Już na samym początku meczu Śląska Wrocław z PGE GKS-em Bełchatów goście mieli rzut karny. "Jedenastki" bełchatowianom nie udało się jednak wykorzystać, bowiem świetnie w bramce zachował się Marian Kelemen, który został bohaterem całego spotkania. W meczu, w którym PGE GKS powinien odnieść wysokie zwycięstwo, ostatecznie zwyciężył wrocławski Śląsk. - Dla nas najważniejsze było zdobyć jakiś punkt, ewentualnie trzy z i takim nastawieniem przyjechaliśmy do Wrocławia. Myślę, że pierwsza połowa była dosyć obiecująca i nie ukrywam, że chcieliśmy, żeby w drugiej odsłonie to spotkanie ułożyło się zupełnie inaczej. Jakaś taka niemoc strzelecka nam się wkradła. Był to mecz z serii tych, w których ciężko umieścić piłkę w bramce. Na sam koniec spotkała nas niemiła niespodzianka, bo Śląsk miał ten rzut karny... Niestety przegraliśmy 0:1, nie mamy punktów - mówił po ostatnim gwizdku sędziego Marcin Żewłakow.
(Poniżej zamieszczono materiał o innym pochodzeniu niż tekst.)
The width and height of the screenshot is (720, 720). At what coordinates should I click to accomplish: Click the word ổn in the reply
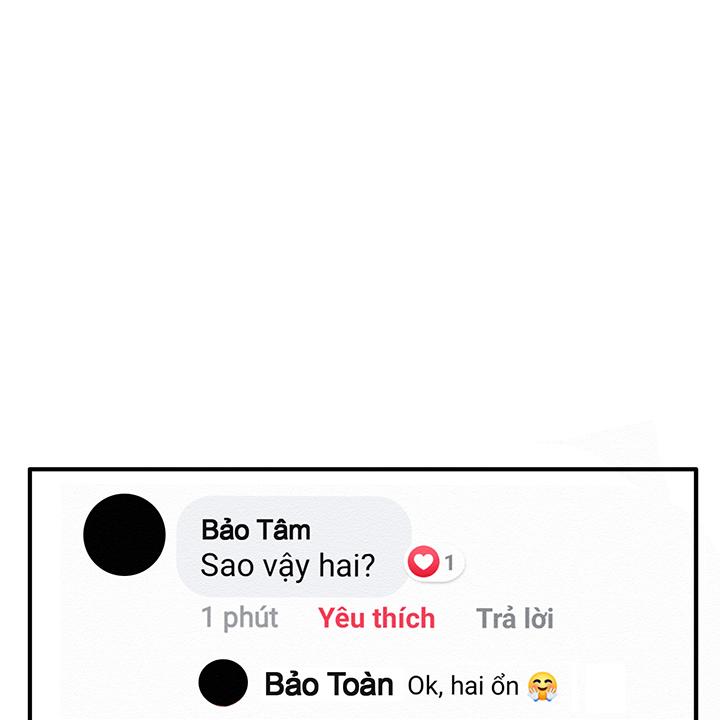click(505, 686)
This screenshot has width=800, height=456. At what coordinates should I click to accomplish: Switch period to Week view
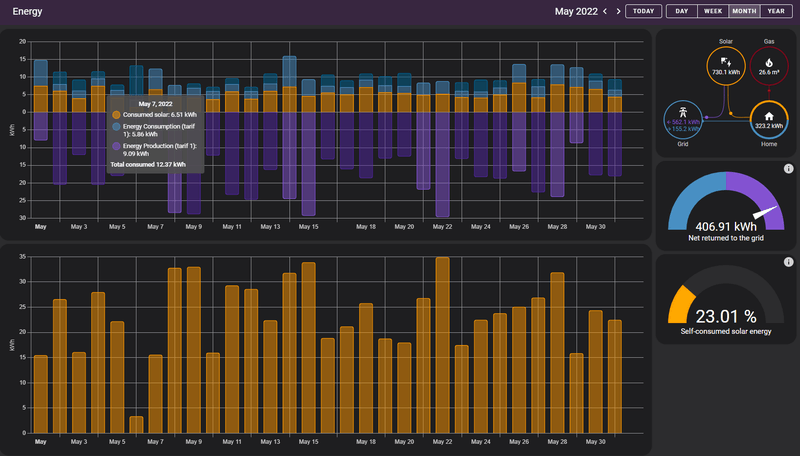tap(712, 11)
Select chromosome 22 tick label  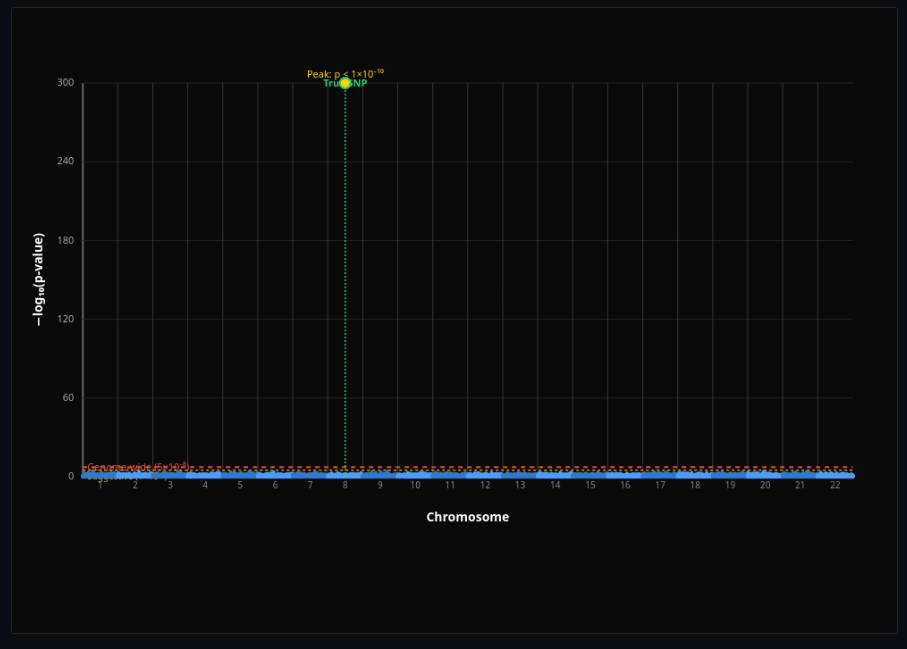click(835, 485)

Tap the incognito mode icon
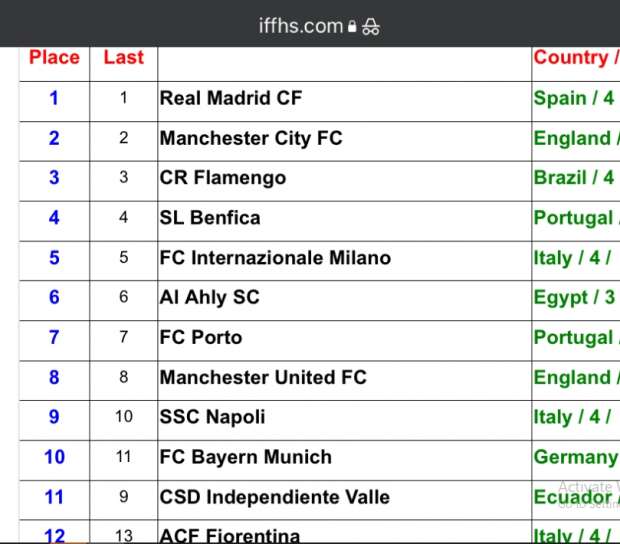[x=371, y=27]
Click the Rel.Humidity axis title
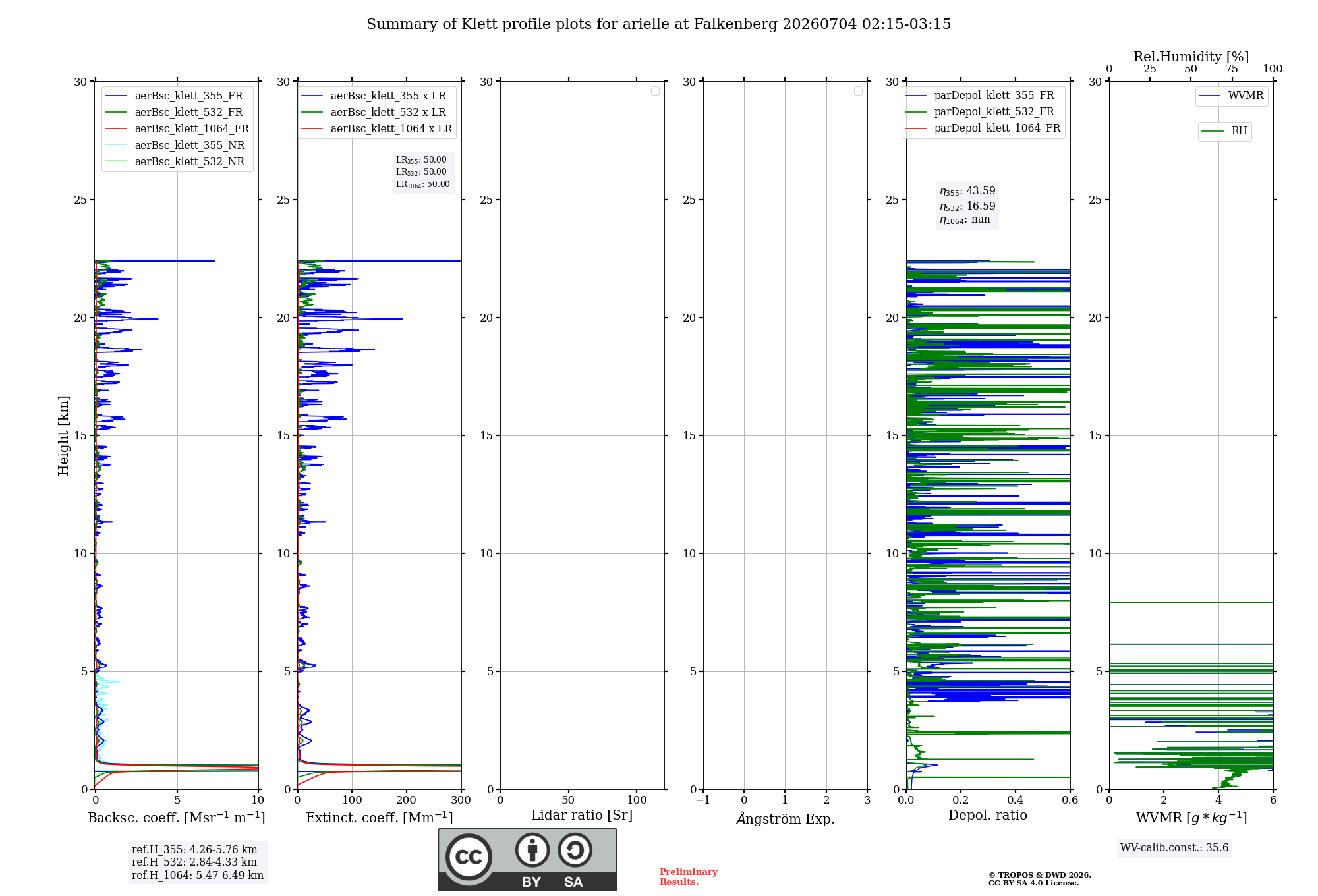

W podobnym tonie wypowiedział się także Kamil Kosowski, który był zawiedziony poziomem gry zaprezentowanym przez wicemistrzów Polski. - Bardzo źle to świadczy o lidze, jeżeli drużyna taka jak Śląsk czy jak dwa tygodnie wcześniej Legia, walczy o mistrzostwo Polski, bo nie zachwycają. Przynajmniej nas nie zachwycił Śląsk swoim poziomem w meczu z nami. Drużyna z Bełchatowa powinna ten mecz wygrać 4:0 i chłopcy ze Śląska powinni przyjść i podziękować za lekcję. Niestety tak się nie stało, głównie dzięki bramkarzowi - skomentował Kosowski. Pochwalił on jednak słowackiego golkipera WKS-u. - Serdeczne gratulacje dla niego, bo nie dość, że obronił karnego, to jeszcze kilka sytuacji stuprocentowych. Brawa dla Kelemena. Nasi chłopcy z przodu nie zasługują na pochwały. Pewnie każdy w środku czuje, że mógł zrobić więcej i strzelić bramkę. Mieliśmy kilka sytuacji stuprocentowych plus rzut karny i powinniśmy z Wrocławia wywieźć trzy punkty - powiedział były reprezentant Polski.
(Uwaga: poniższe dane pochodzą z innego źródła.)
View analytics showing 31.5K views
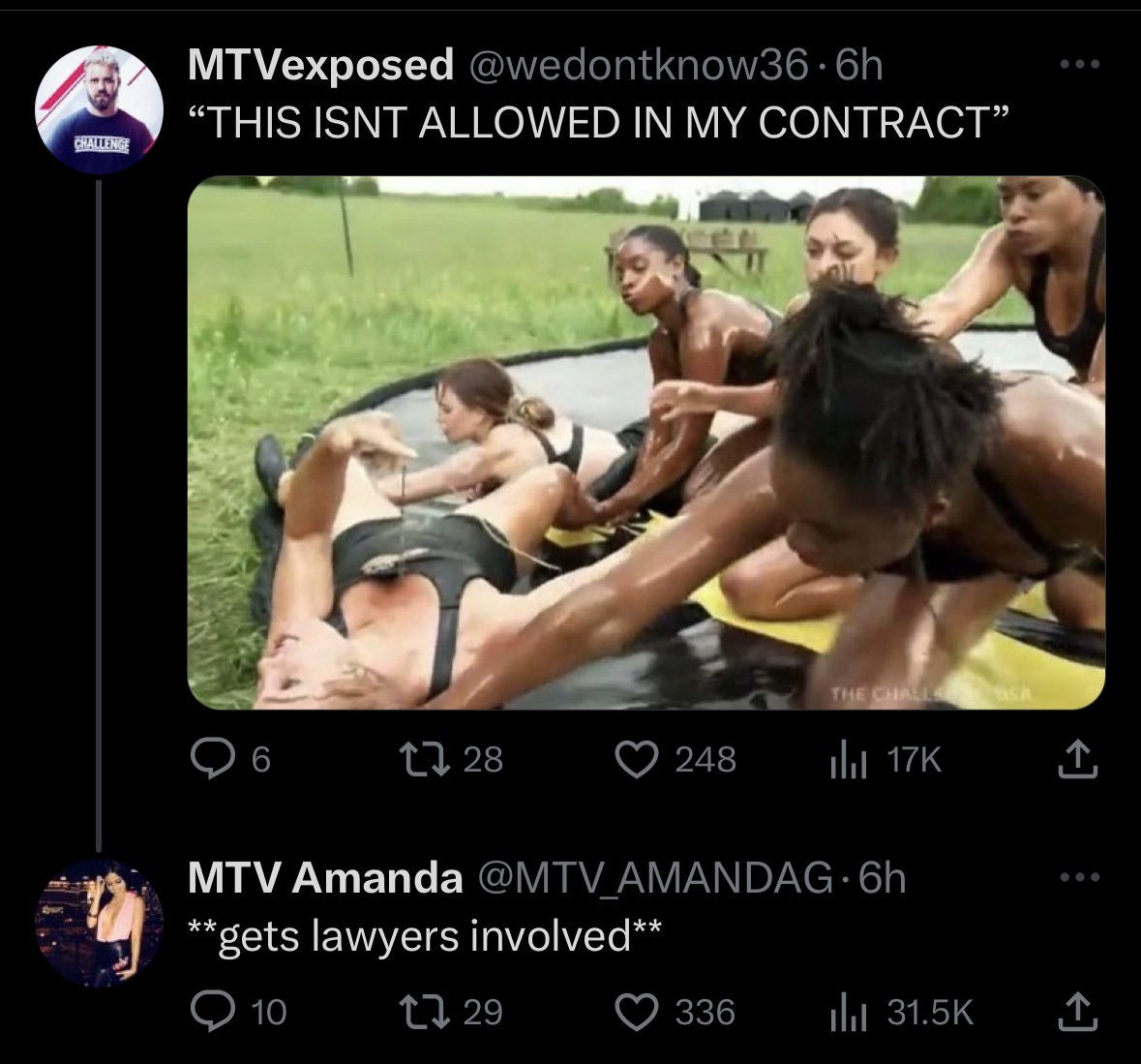 pyautogui.click(x=848, y=1013)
Skąd wzięła się taka niemoc strzelecka bełchatowian? - Nie ma takiego jednoznacznego wytłumaczenia. Sam miałem doskonałą sytuację i też jej nie wykorzystałem więc... Trudno znaleźć jakieś wytłumaczenia. Czasem takie mecze się zdarzają, że są okazje, a drużyna nie potrafi tego wykorzystać. Nam się takie coś przytrafiło i możemy mieć pretensje tylko i wyłącznie do siebie - podkreślił Żewłakow.

Wrocławianie znów zaprezentowali się słabo. Od początku 2012 roku drużyna prowadzona przez Oresta Lenczyka ma spore problemy ze zdobywaniem punktów. - Wydaje mi się, że Śląsk na pewno nie gra na takim poziomie, na jakim prezentował się jesienią. Takie są koleje losu jeśli chodzi o sezon. Są lepsze momenty i gorsze. Od początku drugiej rundy Śląsk złapał gorszy okres, ale myślę, że się podniesie i wszystko wróci do normy - podsumował Marcin Żewłakow.